START Material provided

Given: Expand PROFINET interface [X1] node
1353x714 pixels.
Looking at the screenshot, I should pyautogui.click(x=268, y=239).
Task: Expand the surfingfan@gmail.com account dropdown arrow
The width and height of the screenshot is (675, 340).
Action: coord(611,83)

END Material provided
START Material provided

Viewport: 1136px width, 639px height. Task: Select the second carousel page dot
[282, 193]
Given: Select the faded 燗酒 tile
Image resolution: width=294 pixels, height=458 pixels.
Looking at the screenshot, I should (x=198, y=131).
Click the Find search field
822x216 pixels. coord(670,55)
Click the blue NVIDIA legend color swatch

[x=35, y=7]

END Material provided

Task instructions — For the string "Given", go line by line through the material and copy every line that has it.

Exercise solution —
Given: Expand PROFINET interface [X1] node
Given: Select the faded 燗酒 tile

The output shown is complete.